Referring first to FIG. 1, a rifle scope 10 is shown schematically,
illustrating the general location of an objective lens assembly 12,
an ocular lens assembly 14, and an optical path 16 axially defined
through them. Within the scope body is an erector tube assembly 18,
the construction and operation of which is well-known in the field.
A first or front focal plane 20 may be defined at the forward or
objective end of the erector assembly 18 and a second or rear focal
plane 22 may be defined at its rear or ocular end. As is also
well-known in the field, an aiming reticle can be positioned at
either (or both) of the first and second focal planes 20, 22.
Magnification of the optical image viewed through the scope 10,
whether adjustable or fixed, is done by lenses positioned between
the first and second focal planes 20, 22.
Referring now to FIGS. 2-5, in a first embodiment, a reticle disc
assembly 24 is provided for an optical weapon sighting device, such
as a riflescope 10. The assembly 24 includes a disc 26, typically
made of high quality glass providing clarity and a high level of
light transmission. The disc 26 has two substantially flat faces,
an objective face 28 and an ocular face 30. When installed in a
rifle scope, the objective face 28 is oriented forwardly toward the
objective lens 12 and the ocular face 30 is oriented toward the
ocular lens 14 and users eye (illustrated schematically in FIG. 1).
A reticle pattern 32 may be applied to the disc 26, typically on
the objective face 28, by etching, engraving, chromium deposit, or
any other well-known means. The reticle pattern 32 may be a simple
crosshair pattern, a highly detailed and complex pattern or grid
providing ranging and bullet drop compensation markings, or may be
any number of variants of intermediate complexity. The reticle
pattern 32 on the objective face of 28 of the disc 26 provides a
physical reticle that may be illuminated, if desired, by any of
several well-known means.
According to one embodiment of the invention, an optical fiber 34
that acts as a light transmitting pipe may be secured, such as with
an optical adhesive, directly to the objective face 28 of the
reticle disc 26. The optical fiber 34 can be, for example, a 125
micron (.mu.m) multimode optical fiber (50/125 or 62.5/125) with a
light-trapping, total internal reflection (TIR) cladding. It does
not need to be stiff enough to support itself, as is the case with
prior freestanding optical "posts," since it is supported by
adhesion to the reticle disc 26 along its exposed length. As will
be described in greater detail later, the distal end 36 may include
a terminus 38 that is treated to provide an angular facet or notch
such that light transmitted through the fiber 34 is reflected by
the angled end surface and exits the distal end 36 at a generally
right angle relative to the length of the optical fiber 34, when
attached to the disc 26, and substantially parallel to the optical
axis or optical path 16 of the scope 10, toward the ocular lens 14.
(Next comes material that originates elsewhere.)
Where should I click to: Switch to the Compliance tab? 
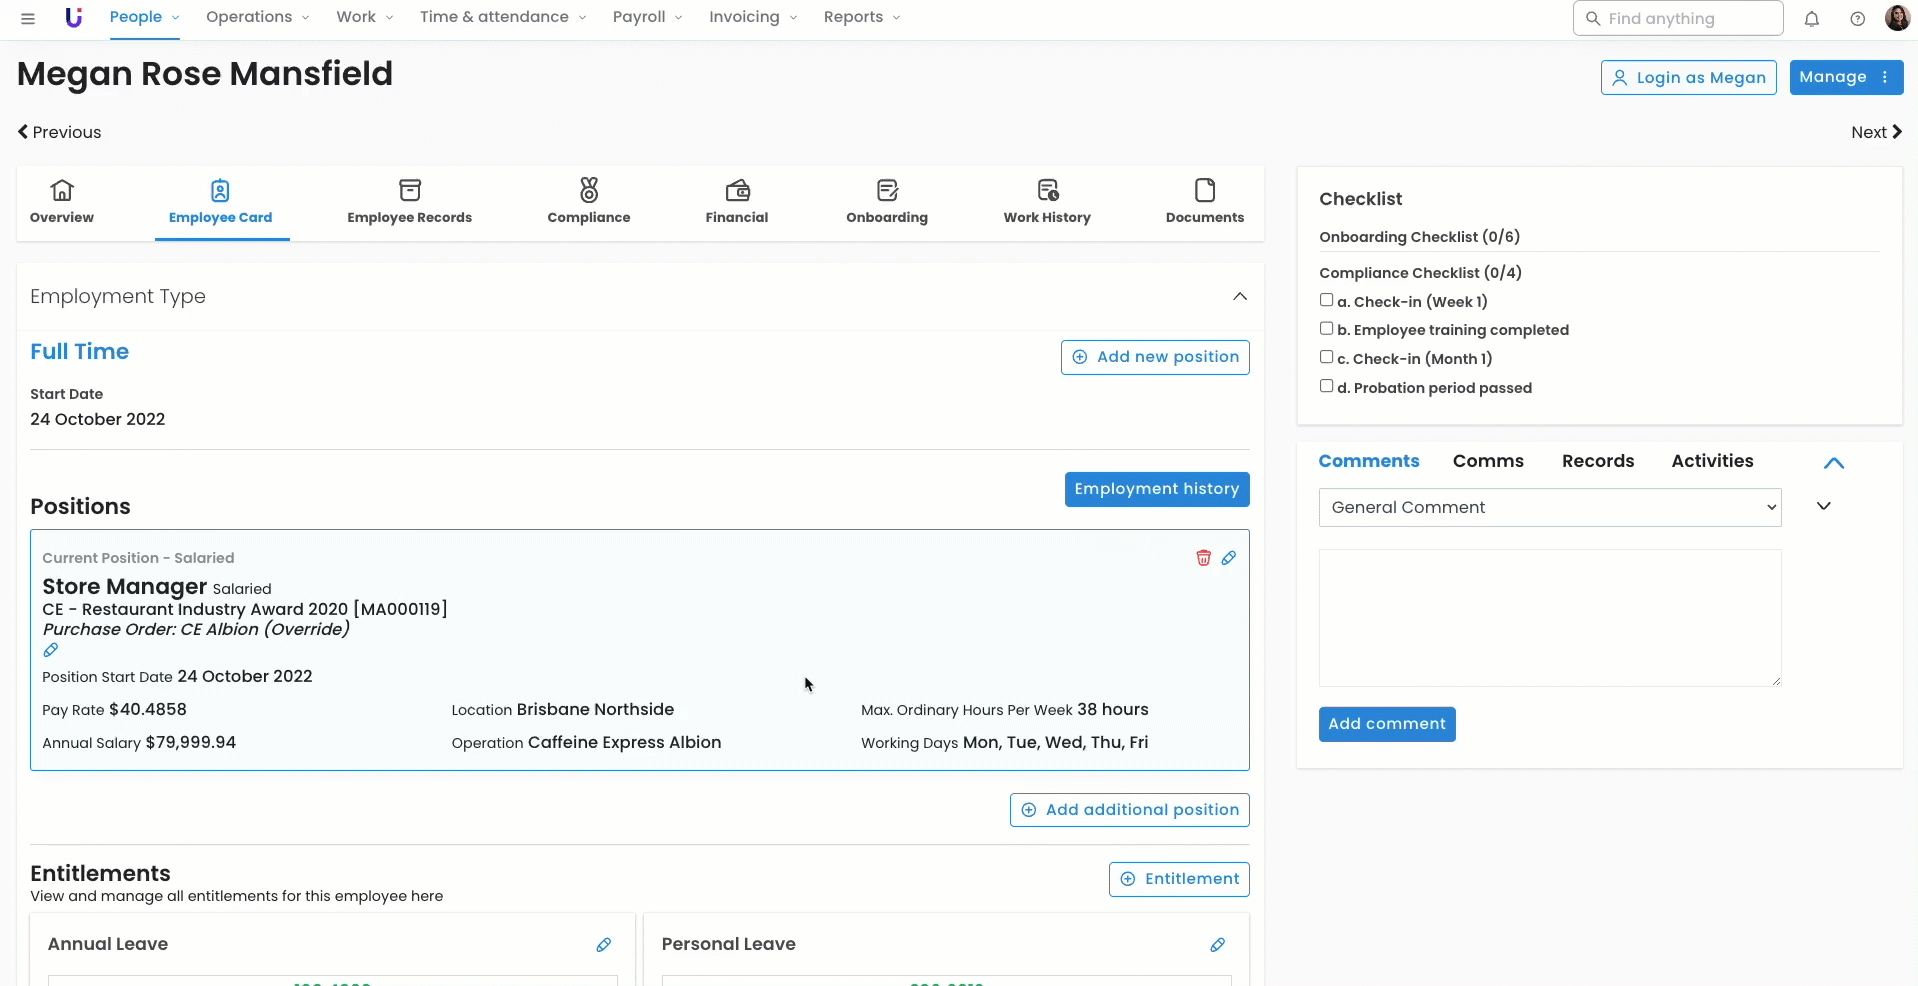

Alternatively, the distal end 36 may be bent or curved (not shown)
so as to channel light from a substantially squared end directly
toward the ocular lens 14. Accordingly, light is projected toward
the user's eye to create an illuminated dot at a preselected
location, such as a central aiming point 40 of the reticle pattern
32. This would appear to the user as an extremely bright, daylight
visible, illuminated dot that serves as an aiming point. The
optical fiber 34 may extend from a peripheral edge of the disc 26
to the central aiming point 40, for example, along a major vertical
or horizontal stadia of the reticle pattern 32. In the illustration
embodiment, the fiber 34 extends along a bottom portion of a
primary, vertical stadia line, although any desired orientation can
be used. Positioning the fiber 34 along a primary stadia line
minimizes visual interference or distraction, if any, of the fiber
34 in the field of view. It is unnecessary, as previously believed,
to support the fiber 34 on or to "hide" it behind or in front of a
wire or electroformed foil reticle. As illustrated in FIG. 2, the
attached fiber 34 and disc 26 may be supported in a frame 42 for
use in, for example, a rifle scope 10. In this embodiment, a cover
plate is not required.
The terminus 38 of the optical fiber 34 may be beveled, for
example, and polished to provide a reflective surface that
redirects light transmitted through the pipe toward the ocular lens
14, as generally described above. A strand of optical fiber, with
any protective coating(s) removed, may be clamped in a holding jig
with a work portion protruding therefrom. A free end may be ground
and polished using successively finer abrasive materials, such as
being held at a selected angle against a moving surface holding
abrasive sheets. A finished angle in the range of about
44.5.degree. to about 47.degree. has been found to provide a
suitable reflector surface to redirect light travelling through the
fiber 34 toward the ocular lens 14, although other angles or facet
configurations to project a shape other than a round dot can also
be used. As shown in FIG. 4, the terminus 38 may be oriented to
reflect and project light through the disc 26, providing a brightly
illuminated aiming dot at a central aiming point 40 visible to the
user looking through the ocular lens 14.
This construction provides a reticle disc assembly 24 with a
detailed or complex reticle pattern 32 that may be illuminated by
conventional means for use in low-light conditions, if desired, in
the first focal plane 20 for making longer-range shots with a
magnified optical image. The presence of the optical fiber 34
directly adhered with optical adhesive to the surface 28 of the
disc 26 bearing the reticle pattern 32 does not interfere with or
significantly occlude the field of view, particularly if it is
aligned with a major stadia line of the reticle pattern 32. When
adjusted to low or no magnification for taking close quarters
shots, the illuminated central aiming point 40 provides a bright
aiming dot that is easily visible, even in bright ambient light
conditions. Because both the reticle pattern 32 and illuminated
center dot are in the same focal plane, there is no concern with
improper or changing alignment. This combination provides daylight
visibility of a central aiming dot, while still allowing for
conventional LED illumination to flood light other reticle
features, if desired. This can provide multiple illumination
options for the user.
Referring now also to FIG. 6, the invention also includes a method
of assembling the optical fiber 34 to a surface 28 of the disc 26.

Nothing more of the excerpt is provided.